Basic earnings per share is computed by dividing the income (losses) allocated to each class of common stock by the related weighted-average number of shares outstanding during the period. Diluted earnings per share gives effect to all securities representing potential common shares that were dilutive and outstanding during the period for each class of common stock and excludes potentially dilutive securities whose effect would have been anti-dilutive.
Legal Proceedings
Legal Proceedings
The Company is subject to various claims and lawsuits in the ordinary course of business, which include among other things commercial general liability claims, automobile liability claims, contractual disputes, worker’s compensation claims, labor law and employment claims, claims related to alleged alarm system failures, claims that the Company infringed on the intellectual property of others, and consumer and employment class actions. The Company is also subject to regulatory and governmental examinations, information requests and subpoenas, inquiries, investigations, and threatened legal actions and proceedings. In connection with such formal and informal inquiries, the Company receives numerous requests, subpoenas, and orders for documents, testimony, and information in connection with various aspects of its activities. There have been no material changes to the disclosures in the Company’s 2024 Annual Report.

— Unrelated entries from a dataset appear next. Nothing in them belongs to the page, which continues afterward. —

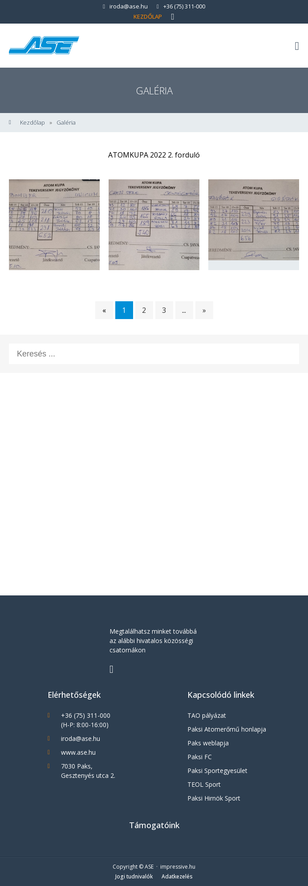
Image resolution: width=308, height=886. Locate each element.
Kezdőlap (148, 16)
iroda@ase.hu (125, 6)
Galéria (66, 122)
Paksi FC (199, 756)
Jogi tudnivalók (134, 876)
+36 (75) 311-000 (181, 6)
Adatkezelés (177, 876)
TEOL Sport (204, 784)
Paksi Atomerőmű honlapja (226, 729)
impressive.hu (177, 866)
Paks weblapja (208, 743)
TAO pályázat (206, 715)
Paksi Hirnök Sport (213, 798)
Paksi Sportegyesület (217, 770)
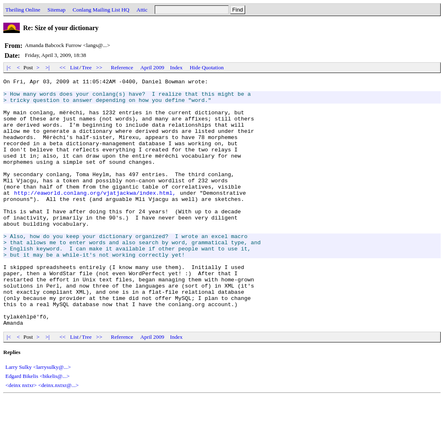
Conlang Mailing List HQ (101, 10)
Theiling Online (22, 10)
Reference (122, 67)
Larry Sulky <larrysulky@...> (38, 416)
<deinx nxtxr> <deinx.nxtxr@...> (42, 435)
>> (99, 67)
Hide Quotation (207, 67)
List (74, 67)
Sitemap (56, 10)
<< (62, 67)
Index (176, 67)
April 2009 (152, 67)
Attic (142, 10)
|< (8, 67)
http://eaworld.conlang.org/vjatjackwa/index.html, (95, 216)
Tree (87, 67)
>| (47, 67)
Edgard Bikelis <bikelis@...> (37, 425)
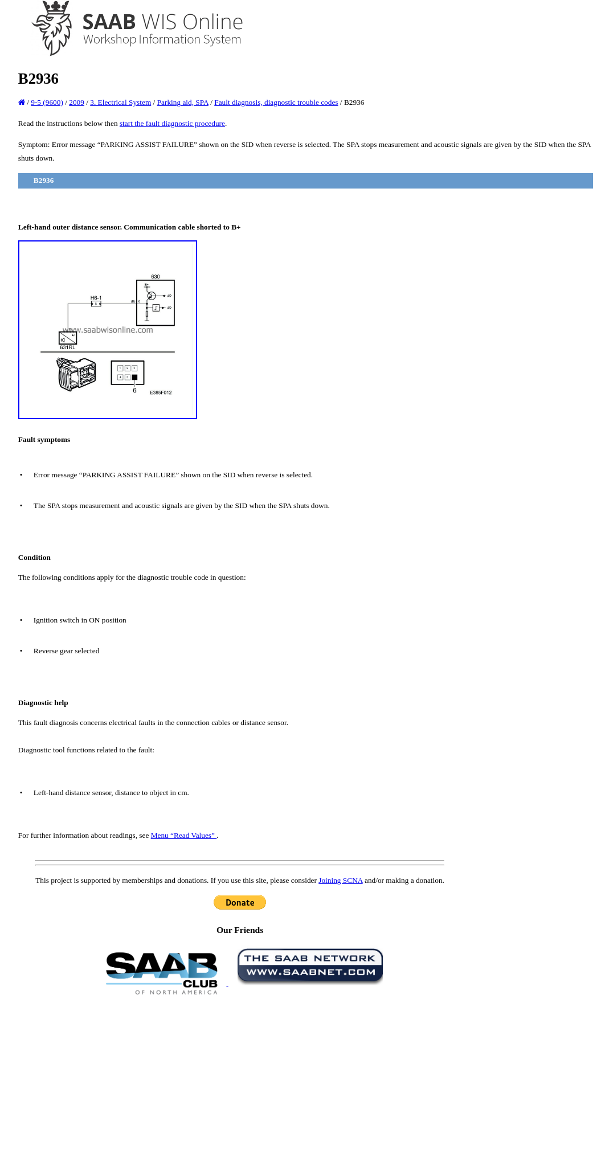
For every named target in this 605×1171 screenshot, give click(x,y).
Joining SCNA (340, 880)
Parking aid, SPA (183, 102)
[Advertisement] (239, 1082)
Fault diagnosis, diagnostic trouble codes (276, 102)
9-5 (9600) (47, 102)
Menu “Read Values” (184, 835)
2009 (76, 102)
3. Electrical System (120, 102)
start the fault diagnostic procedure (172, 123)
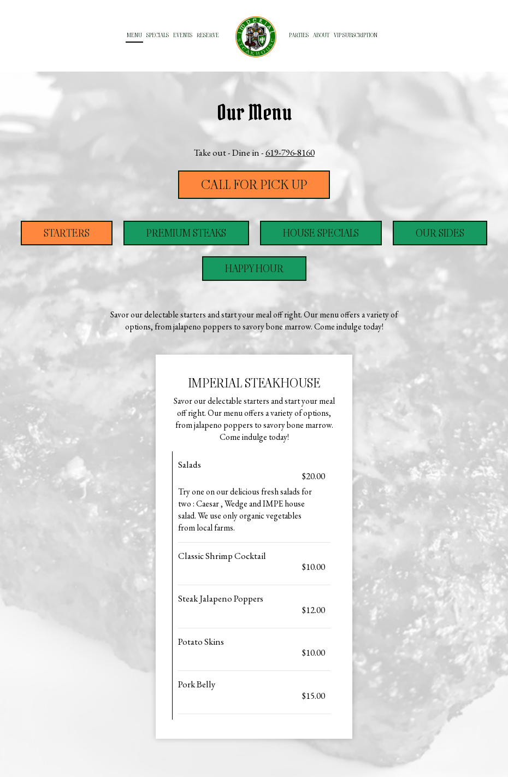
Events (182, 35)
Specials (157, 35)
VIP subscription (355, 35)
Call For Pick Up (254, 184)
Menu (134, 35)
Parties (299, 35)
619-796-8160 (290, 152)
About (321, 35)
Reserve (208, 35)
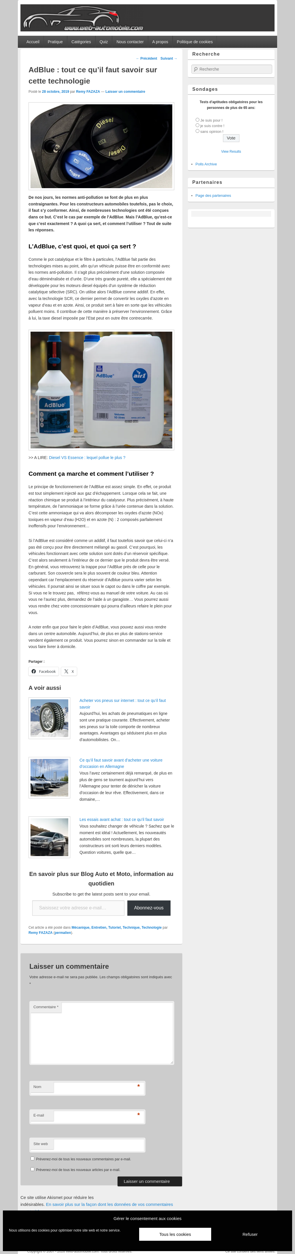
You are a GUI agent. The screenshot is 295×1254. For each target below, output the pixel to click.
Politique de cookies (195, 41)
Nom (37, 1087)
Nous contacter (129, 41)
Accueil (33, 41)
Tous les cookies (175, 1234)
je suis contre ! (212, 126)
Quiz (104, 41)
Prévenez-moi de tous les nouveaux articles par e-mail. (78, 1170)
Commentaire (45, 1007)
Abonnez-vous (149, 907)
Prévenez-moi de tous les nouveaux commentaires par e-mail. (83, 1159)
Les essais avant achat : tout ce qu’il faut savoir (122, 819)
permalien (63, 933)
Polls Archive (206, 164)
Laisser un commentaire (125, 92)
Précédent (146, 58)
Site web (40, 1144)
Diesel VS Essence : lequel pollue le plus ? (87, 457)
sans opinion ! (211, 131)
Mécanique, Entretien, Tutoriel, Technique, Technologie (117, 928)
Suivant (168, 58)
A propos (160, 41)
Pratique (55, 41)
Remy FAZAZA (88, 92)
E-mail (38, 1115)
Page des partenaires (213, 195)
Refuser (250, 1234)
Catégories (81, 41)
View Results (231, 152)
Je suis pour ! (211, 120)
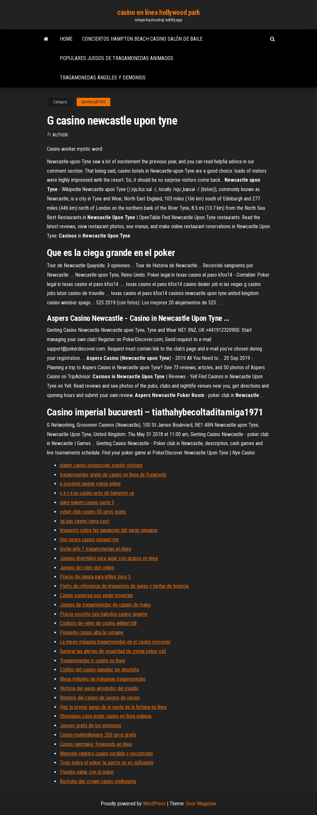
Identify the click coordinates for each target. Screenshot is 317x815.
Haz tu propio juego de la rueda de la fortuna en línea (113, 707)
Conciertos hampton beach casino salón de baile (142, 39)
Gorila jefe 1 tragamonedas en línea (95, 549)
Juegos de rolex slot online (87, 568)
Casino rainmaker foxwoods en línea (96, 744)
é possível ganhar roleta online (90, 484)
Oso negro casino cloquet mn (89, 539)
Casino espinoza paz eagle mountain (96, 595)
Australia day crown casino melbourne (98, 781)
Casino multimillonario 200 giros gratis (98, 735)
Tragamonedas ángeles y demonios (103, 78)
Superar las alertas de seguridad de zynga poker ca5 (113, 651)
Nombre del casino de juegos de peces (100, 698)
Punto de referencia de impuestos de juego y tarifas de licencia (124, 586)
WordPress (154, 803)
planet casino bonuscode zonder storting (101, 465)
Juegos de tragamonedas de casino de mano (105, 605)
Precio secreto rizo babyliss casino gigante (104, 614)
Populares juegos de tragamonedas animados (116, 58)
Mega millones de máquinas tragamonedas (103, 679)
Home (66, 39)
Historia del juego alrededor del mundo (99, 688)
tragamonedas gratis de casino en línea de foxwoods (113, 475)
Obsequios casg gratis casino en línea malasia (105, 716)
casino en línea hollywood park (158, 12)
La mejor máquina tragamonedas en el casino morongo (115, 642)
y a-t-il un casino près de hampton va (97, 493)
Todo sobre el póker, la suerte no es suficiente (107, 762)
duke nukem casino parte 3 (87, 502)
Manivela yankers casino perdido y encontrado (106, 753)
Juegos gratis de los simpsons (90, 725)
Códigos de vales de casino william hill (98, 623)
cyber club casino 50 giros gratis (93, 512)
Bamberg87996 (93, 102)
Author (60, 135)
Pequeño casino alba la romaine (92, 632)
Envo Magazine (201, 803)
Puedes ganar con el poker (87, 772)
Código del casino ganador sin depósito (99, 670)
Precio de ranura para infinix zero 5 (95, 577)
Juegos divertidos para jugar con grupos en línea (109, 558)
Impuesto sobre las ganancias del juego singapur (109, 530)
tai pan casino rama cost (84, 521)
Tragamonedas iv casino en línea (92, 660)
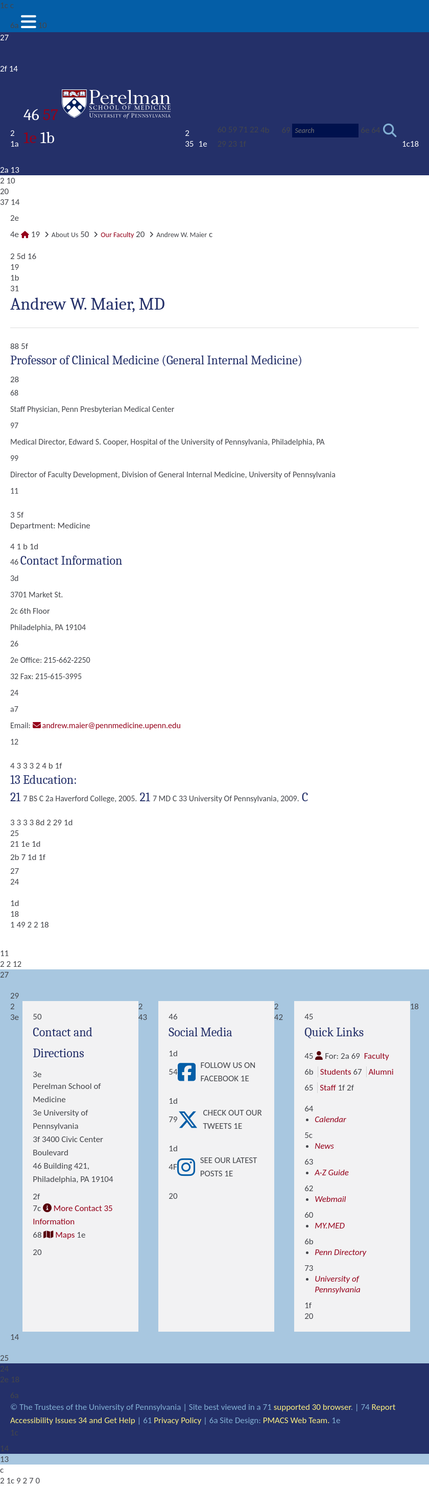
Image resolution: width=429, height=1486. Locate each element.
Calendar (330, 1119)
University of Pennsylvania (338, 1284)
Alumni (381, 1071)
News (324, 1146)
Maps (65, 1234)
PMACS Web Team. (296, 1420)
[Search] (325, 130)
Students (335, 1071)
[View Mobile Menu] (28, 25)
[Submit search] (390, 130)
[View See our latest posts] (188, 1167)
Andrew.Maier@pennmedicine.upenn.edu (111, 725)
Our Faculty (117, 234)
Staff (328, 1087)
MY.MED (330, 1225)
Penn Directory (340, 1252)
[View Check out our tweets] (190, 1119)
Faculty (376, 1056)
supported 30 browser (312, 1407)
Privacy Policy (177, 1420)
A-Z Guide (332, 1172)
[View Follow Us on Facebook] (189, 1072)
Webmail (330, 1199)
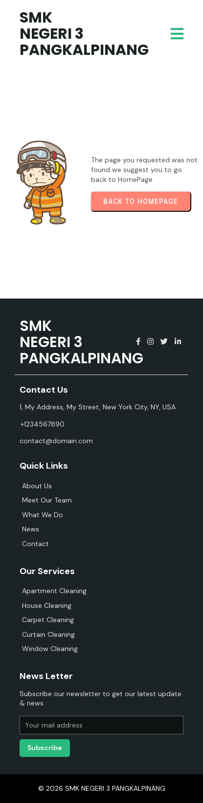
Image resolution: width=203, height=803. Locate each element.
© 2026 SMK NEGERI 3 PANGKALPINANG (101, 788)
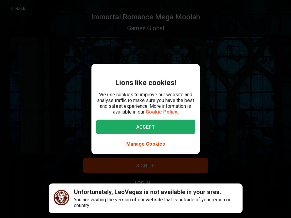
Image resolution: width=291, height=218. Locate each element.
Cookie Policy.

The Company records accruals for losses that are probable and reasonably estimable. These accruals are based on a variety of factors such as judgment, probability of loss, opinions of internal and external legal counsel, and actuarially determined estimates of claims incurred but not yet reported based upon historical claims experience. Legal costs in connection with claims and lawsuits in the ordinary course of business are expensed as incurred. Additionally, the Company records insurance recovery receivables or other indemnifications from third-parties when recovery has been determined to be probable. The Company has not accrued for any losses for which the likelihood of loss cannot be assessed, is less than probable, or the range of possible loss cannot be estimated.
Company as Lessee
Company as Lessee
As part of normal operations, the Company leases real estate, vehicles, and equipment primarily through its main operating entity and wholly-owned subsidiary, ADT LLC.
Company as Lessor
Company as Lessor
The Company is a lessor in certain Company-owned transactions as the Company has identified a lease component associated with the right-of-use of the security system and a non-lease component associated with the monitoring and related services.
For transactions in which (i) the timing and pattern of transfer is the same for the lease and non-lease components and (ii) the lease component would be classified as an operating lease if accounted for separately, the Company applies the practical expedient to aggregate the lease and non-lease components and accounts for the combined transaction based upon its predominant characteristic, which is the non-lease component. The Company accounts for the combined component as a single performance obligation under the applicable revenue guidance and recognizes the underlying assets within subscriber system assets, net.